**Data entries**
■ ■ ■ ■ ■

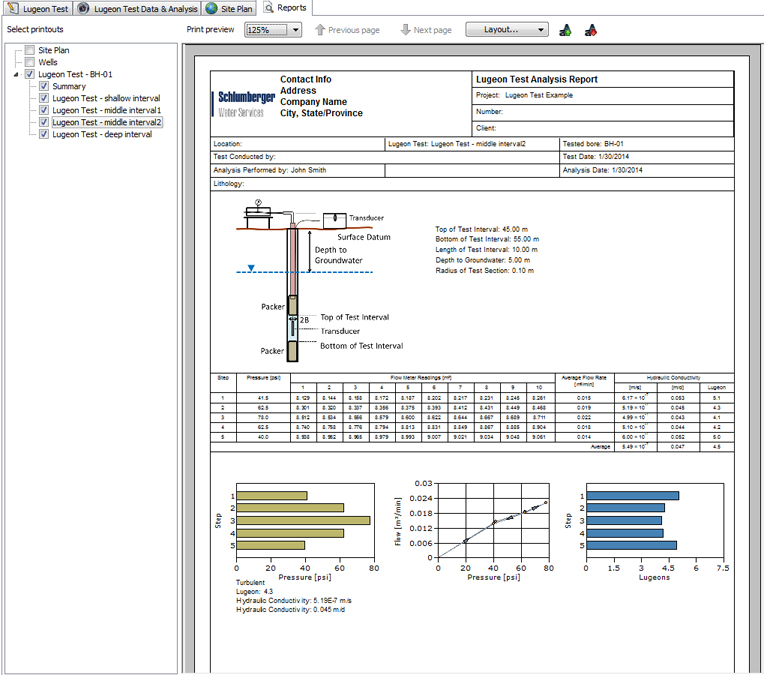Click the red PDF export icon
Image resolution: width=764 pixels, height=675 pixels.
591,30
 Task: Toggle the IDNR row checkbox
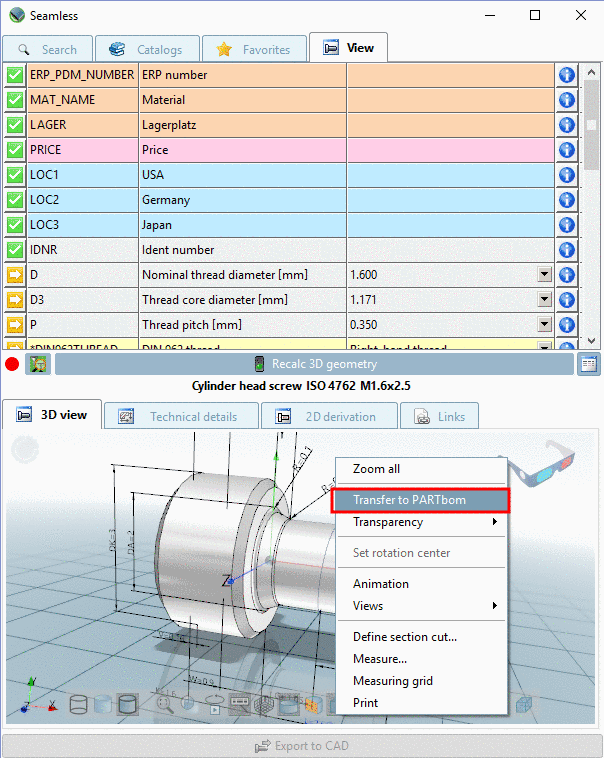point(14,250)
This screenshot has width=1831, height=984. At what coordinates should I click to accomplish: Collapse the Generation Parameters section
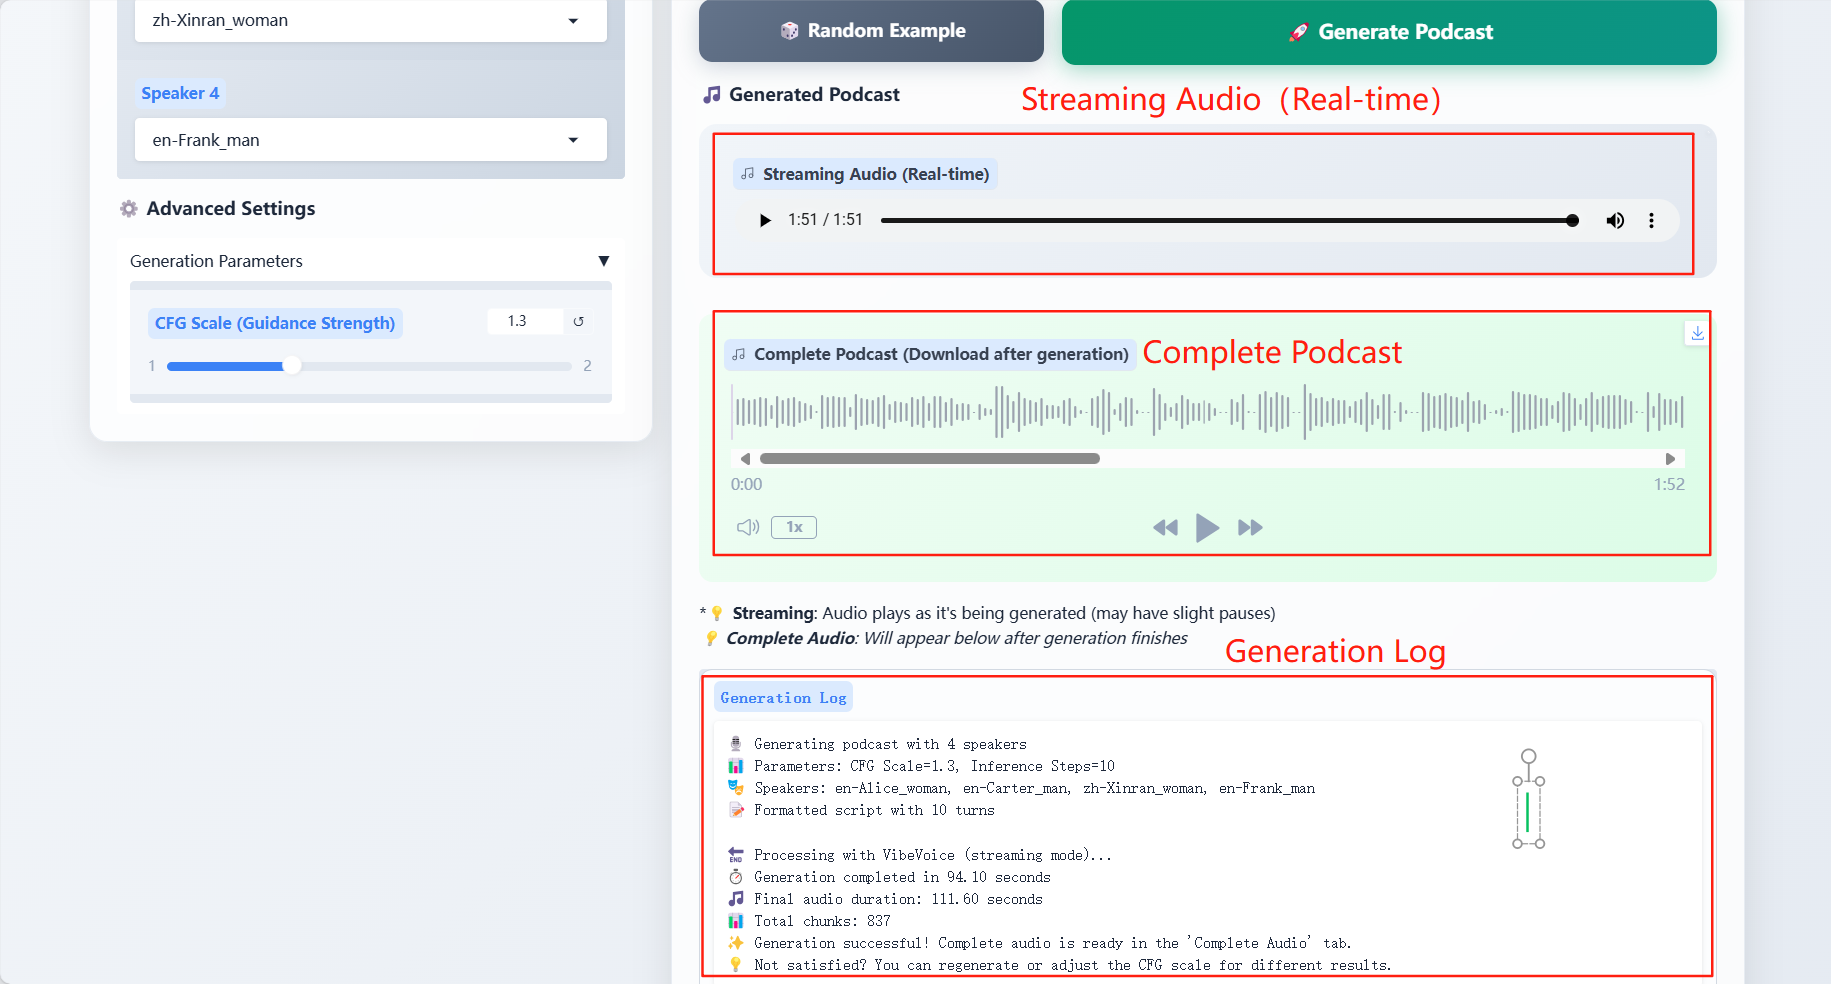coord(603,261)
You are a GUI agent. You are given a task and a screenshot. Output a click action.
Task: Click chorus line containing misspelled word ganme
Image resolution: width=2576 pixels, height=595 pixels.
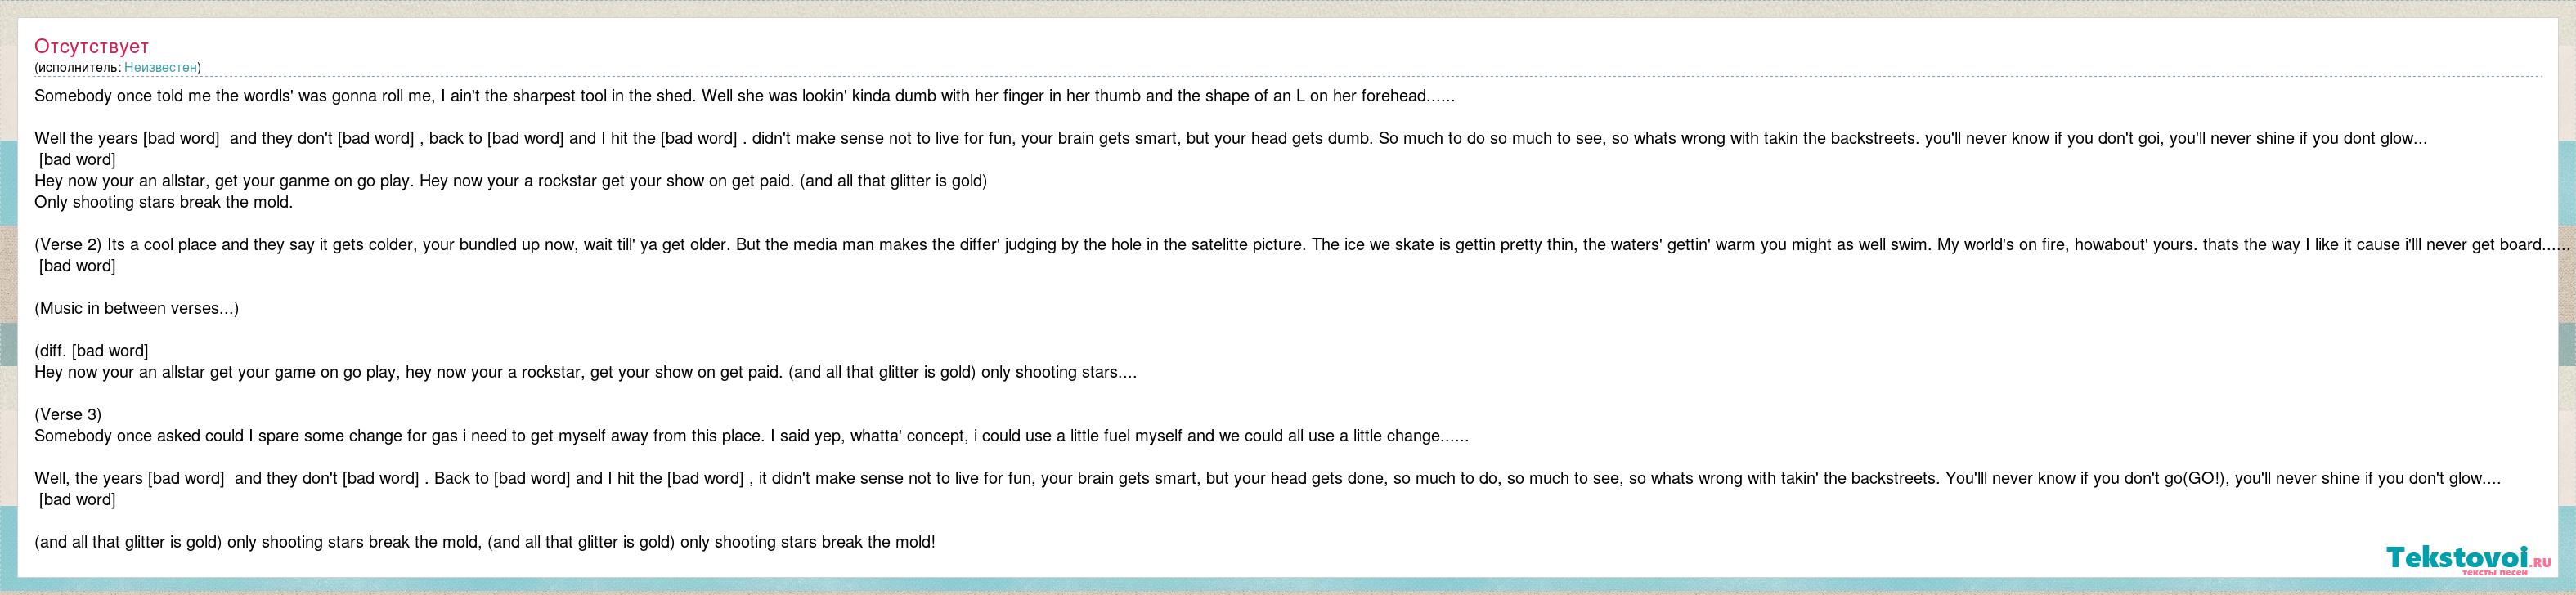tap(511, 181)
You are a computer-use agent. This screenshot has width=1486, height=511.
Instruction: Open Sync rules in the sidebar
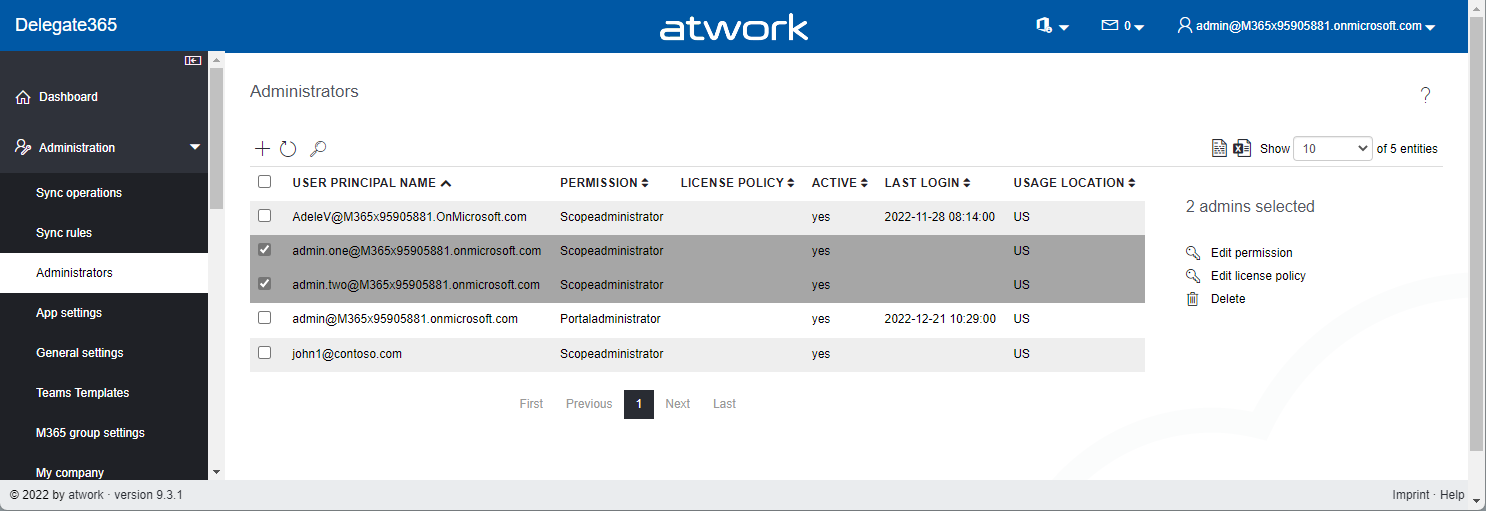coord(64,233)
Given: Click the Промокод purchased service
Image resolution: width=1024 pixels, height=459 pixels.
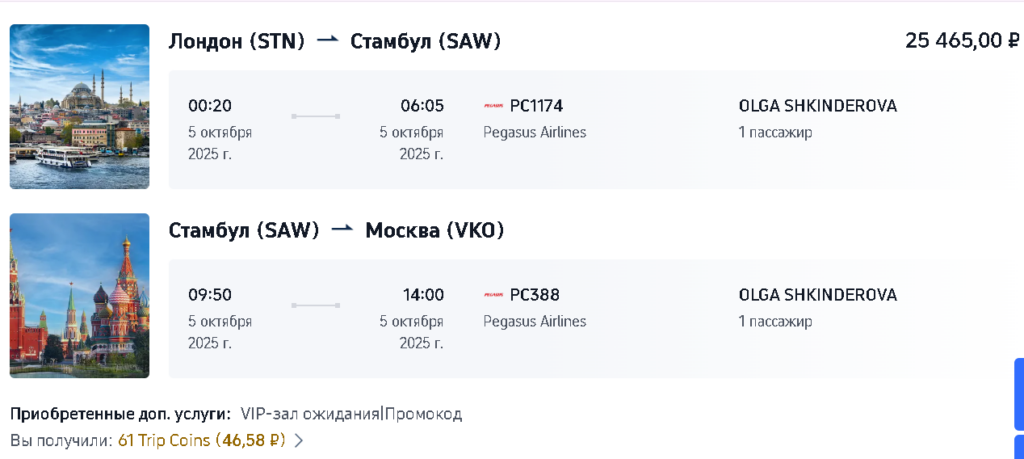Looking at the screenshot, I should click(x=424, y=414).
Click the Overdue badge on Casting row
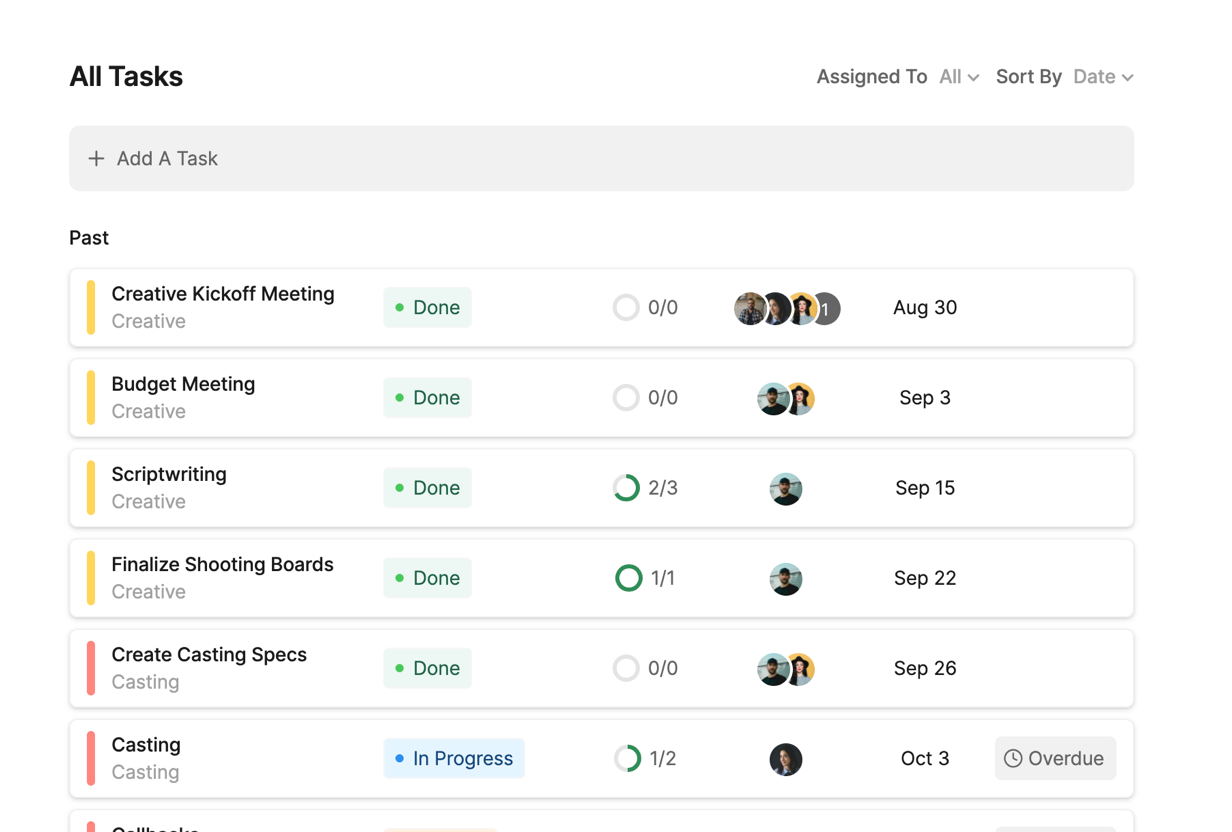Viewport: 1232px width, 832px height. click(x=1055, y=759)
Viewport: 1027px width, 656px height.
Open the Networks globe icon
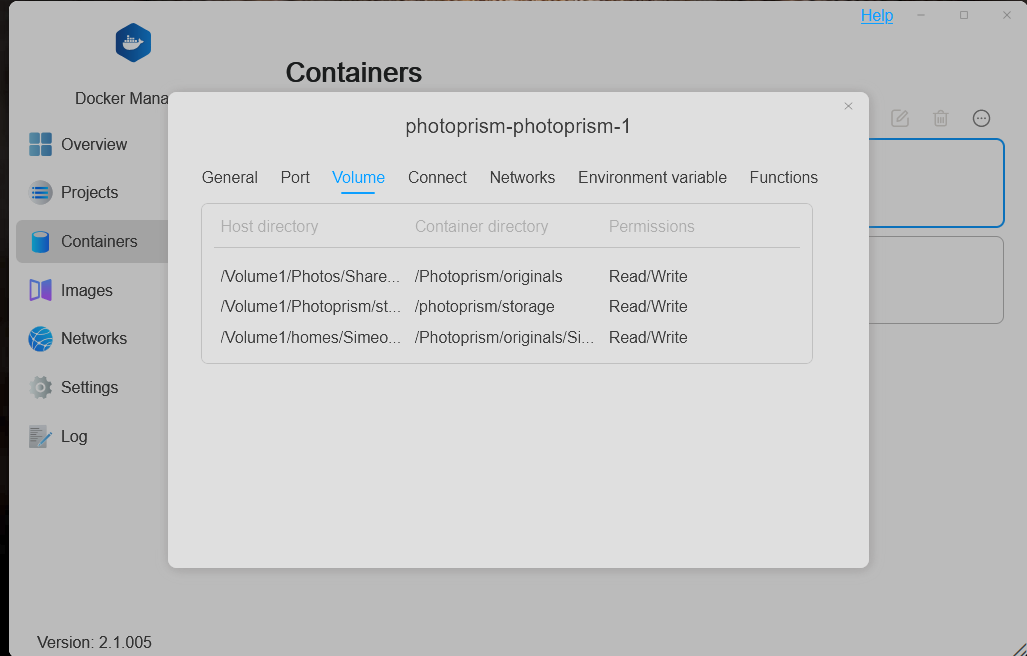point(41,338)
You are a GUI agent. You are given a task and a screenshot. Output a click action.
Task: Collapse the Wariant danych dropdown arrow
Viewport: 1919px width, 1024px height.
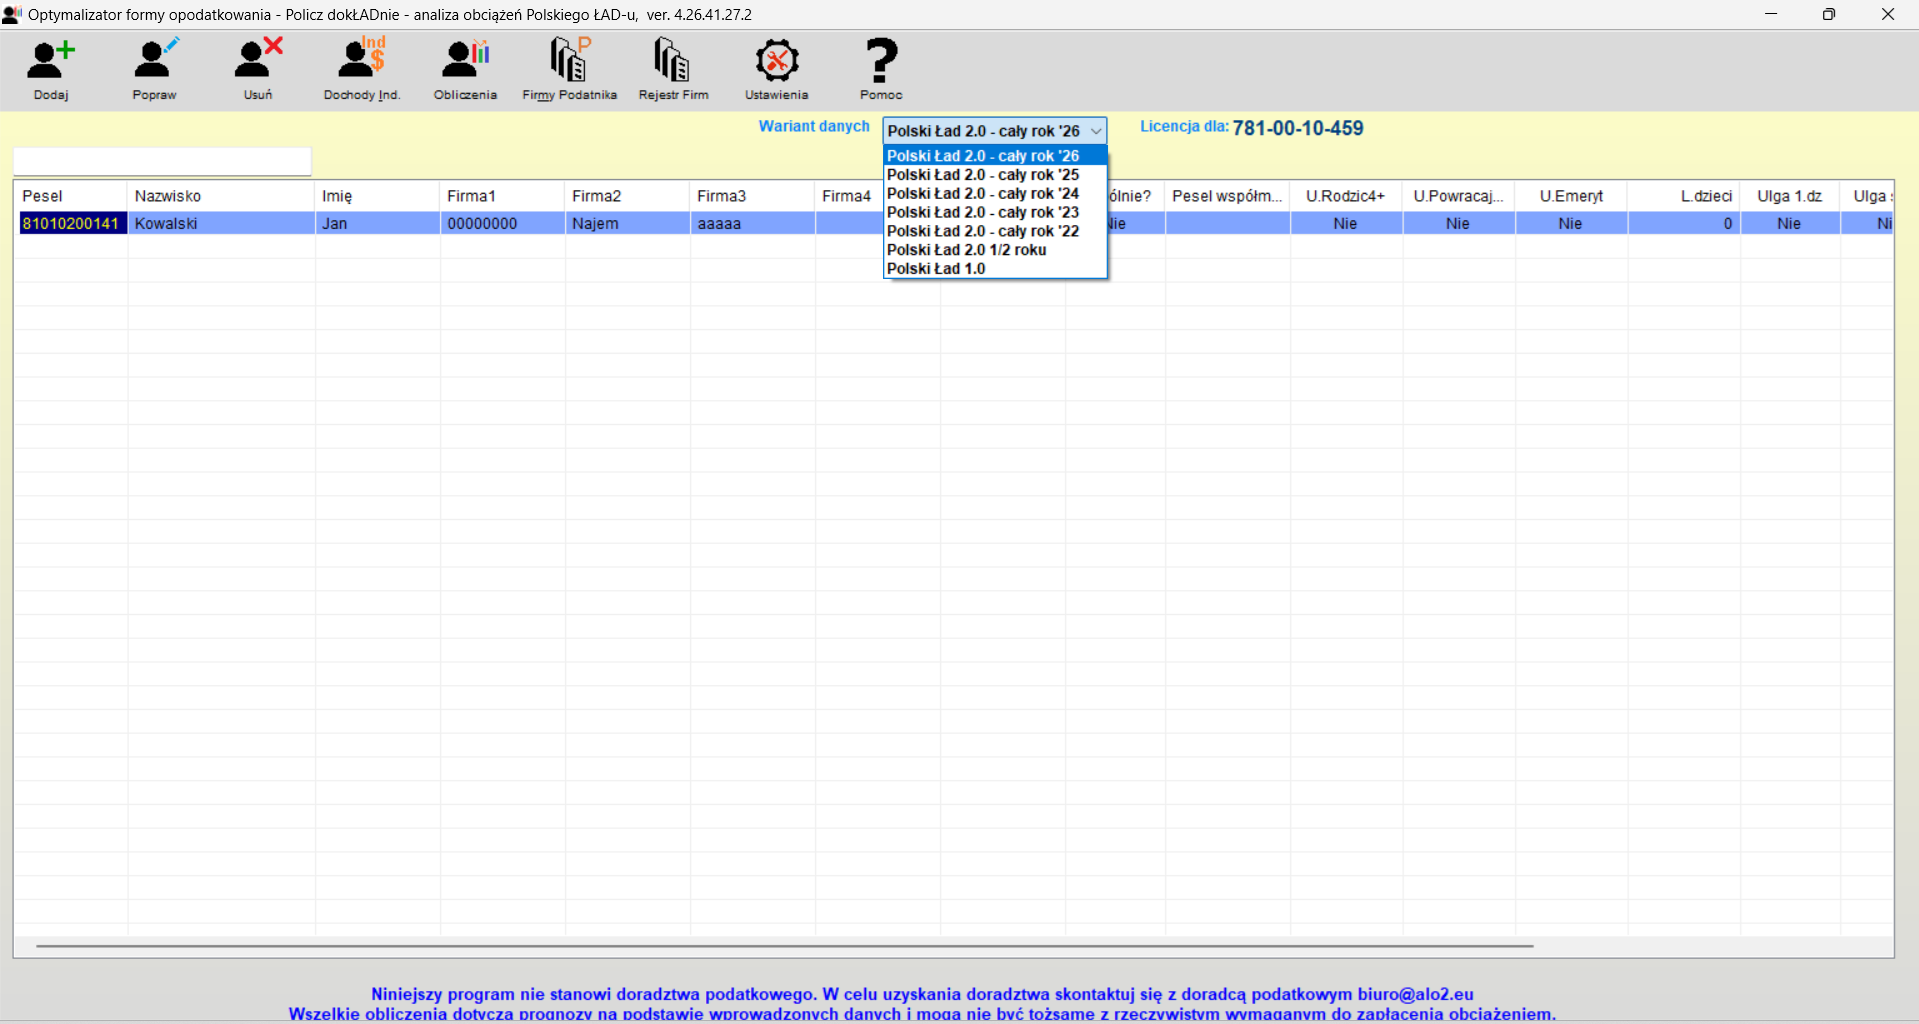tap(1096, 131)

■ ■ ■ ■ ■

**What you need to do**
Exactly the lines from the line that contains "Image resolution: width=2576" through the last line above, and no other lines, must be output, with pictures excluded.

**Problem solution**
Image resolution: width=2576 pixels, height=595 pixels.
tap(511, 181)
You are a computer-use agent. This screenshot has width=1486, height=511.
Instruction: Open Sync rules in the sidebar
coord(64,233)
Given: Click the Промокод purchased service
Image resolution: width=1024 pixels, height=459 pixels.
Looking at the screenshot, I should click(x=424, y=414).
Click the Overdue badge on Casting row
Viewport: 1232px width, 832px height. click(x=1055, y=759)
Viewport: 1027px width, 656px height.
Open the Networks globe icon
point(41,338)
You are a GUI agent. You are given a task and a screenshot. Output a click action.
Task: Collapse the Wariant danych dropdown arrow
Viewport: 1919px width, 1024px height.
tap(1096, 131)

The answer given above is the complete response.